[Dataset records Boundary: Start]

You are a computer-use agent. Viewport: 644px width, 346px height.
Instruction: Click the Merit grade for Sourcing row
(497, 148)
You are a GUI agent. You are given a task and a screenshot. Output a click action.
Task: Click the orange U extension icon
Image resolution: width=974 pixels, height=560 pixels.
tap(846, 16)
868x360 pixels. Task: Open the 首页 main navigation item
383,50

[Dataset records Boundary: End]
[Dataset records Boundary: Start]

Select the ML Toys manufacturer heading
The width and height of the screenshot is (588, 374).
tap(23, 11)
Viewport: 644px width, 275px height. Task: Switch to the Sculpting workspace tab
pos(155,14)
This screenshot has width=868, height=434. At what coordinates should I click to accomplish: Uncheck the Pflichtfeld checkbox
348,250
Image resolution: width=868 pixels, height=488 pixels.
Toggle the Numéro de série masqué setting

[Dataset records Boundary: End]

Problem details:
Using the records above, write out exactly the lines between the one holding "Viewport: 644px width, 275px" and the one holding "Toggle the Numéro de série masqué setting", inclusive; leave everything else out.

Output for this exercise:
Viewport: 644px width, 275px height. Task: Switch to the Sculpting workspace tab
pos(155,14)
This screenshot has width=868, height=434. At what coordinates should I click to accomplish: Uncheck the Pflichtfeld checkbox
348,250
Image resolution: width=868 pixels, height=488 pixels.
Toggle the Numéro de série masqué setting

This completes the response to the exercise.